I am working on a large fortran code and before to compile with fast options (in order to perform test on large database), I usually compile with "warnings" options in order to detect and backtrace all the problems.
So with the gfortran -fbacktrace -ffpe-trap=invalid,zero,overflow,underflow -Wall -fcheck=all -ftrapv -g2
compilation, I get the following error:
Program received signal SIGFPE: Floating-point exception - erroneous arithmetic operation.
Backtrace for this error:
#0 0x7fec64cdfef7 in ???
#1 0x7fec64cdf12d in ???
#2 0x7fec6440e4af in ???
#3 0x7fec64a200b4 in ???
#4 0x7fec649dc5ce in ???
#5 0x4cf93a in __f_mod_MOD
at /f_mod.f90:132
#6 0x407d55 in main_loop_
at main.f90:419
#7 0x40cf5c in main_prog
at main.f90:180
#8 0x40d5d3 in main
at main.f90:68
And the portion of the code f_mod.f90:132 is containing a where loop:
! Compute s parameter
do i = 1, Imax
where (dprim .ne. 1.0)
s(:,:,:, :) = s(:,:,:, :) +vprim(:,:,:, i,:)*dprim(:,:,:, :)*dprim(:,:,:, :)/(1.0 -dprim(:,:,:, :))
endwhere
enddo
But I do not see any mistake here. All the other locations are the calls of the subroutine leading to this part. And of course, since it is a SIGFPE error, I have to problem at the execution when I compile gfortran -g1
. (I use gfortran 6.4.0 on linux)
Moreover, this error appears and disappears with the modifications of completely different part of the code. Thus, the problem comes from this where loop ? Or from somewhere else and the backtrace is wrong ? If it is the case how can I find this mistake?
EDIT:
Since, I can not reproduce this error in a minimal example (they are working), I think that the problem comes for somewhere else. But how to find the problem in a large code ?

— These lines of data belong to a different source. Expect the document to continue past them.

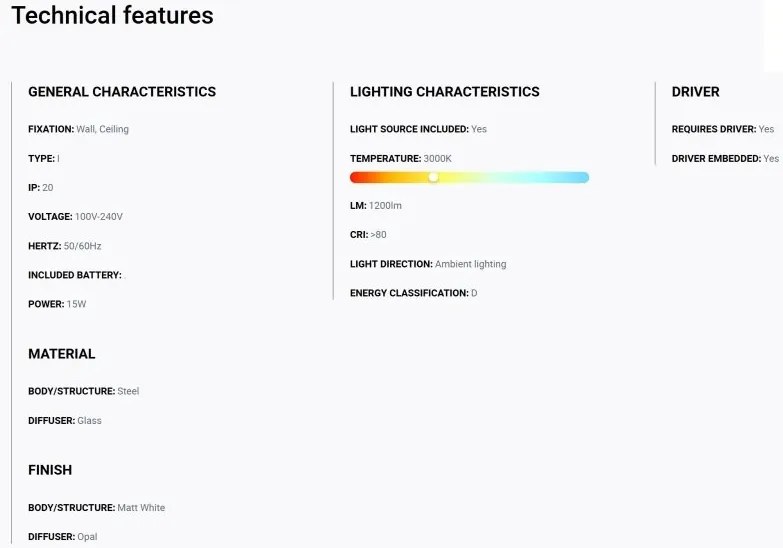The width and height of the screenshot is (783, 548).
Task: Select the LM value 1200lm
Action: pos(385,205)
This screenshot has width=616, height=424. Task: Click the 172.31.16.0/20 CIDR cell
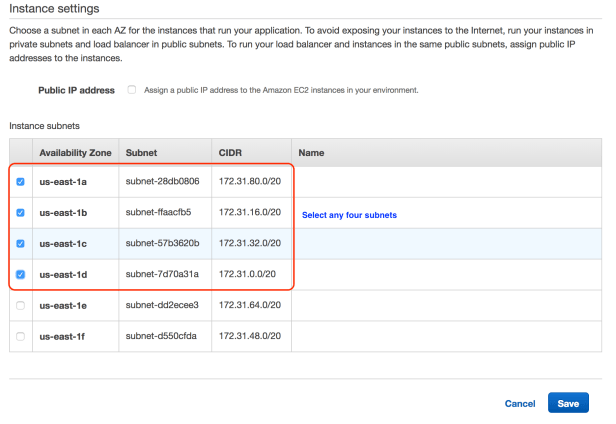pyautogui.click(x=249, y=213)
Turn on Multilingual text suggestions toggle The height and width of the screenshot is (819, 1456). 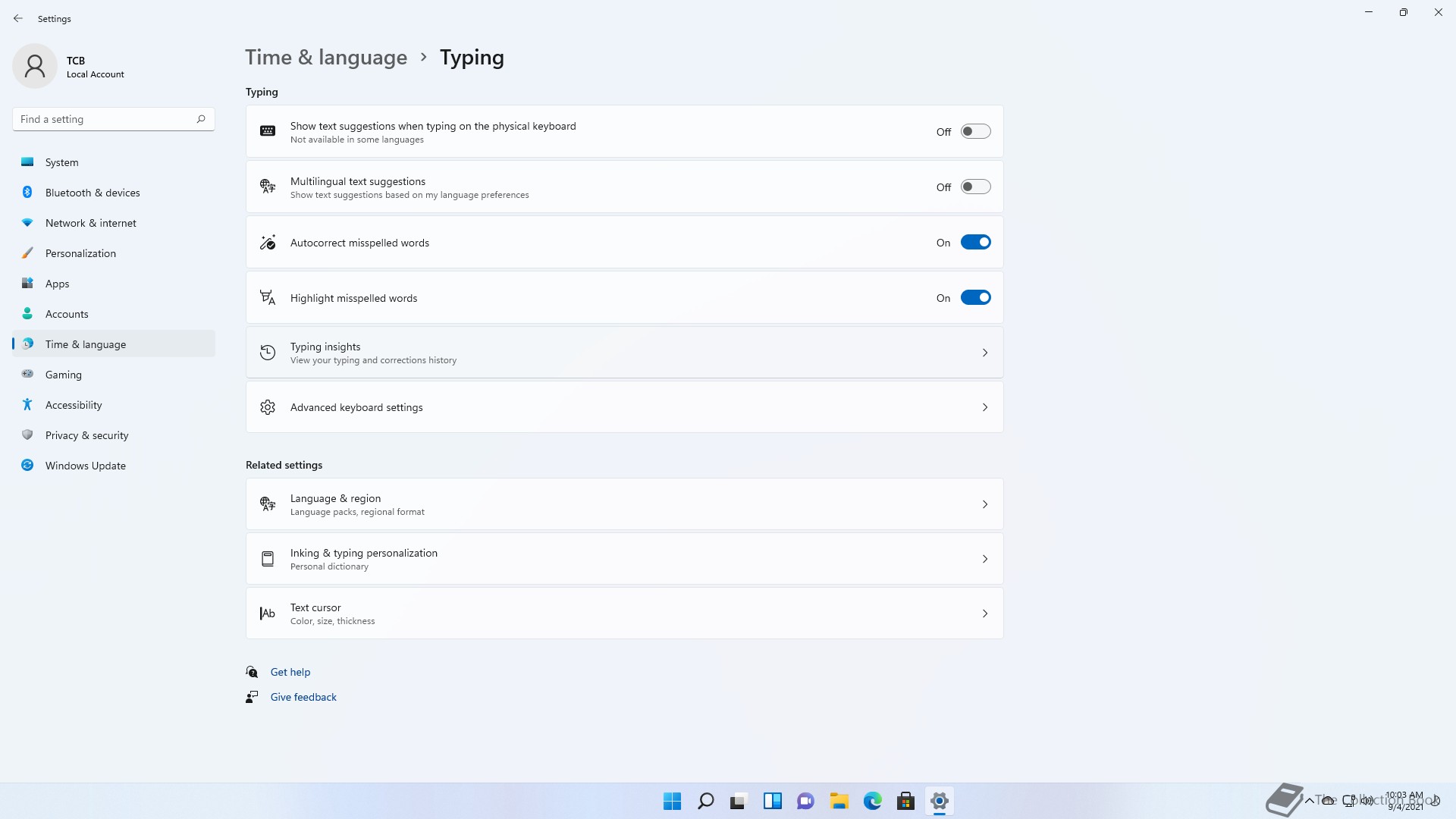point(975,187)
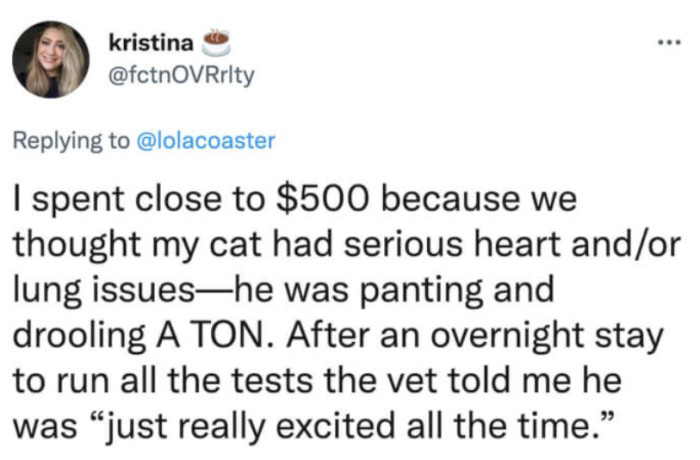
Task: Click the "Replying to" label
Action: coord(70,142)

As the code is dying with a SIGFPE, use each of the individual possible traps to learn if it is a FE_DIVBYZERO, FE_INVALID, FE_OVERFLOW, or FE_UNDERFLOW. If it is an underflow, change your mask to '1 - dprim .ne. 0'.
PS: Don't use array section notation when a whole array reference can be used instead.
PPS: You may want to compute dprim*drpim / (1 - dprim) outside of the do-loop as it is loop invariant.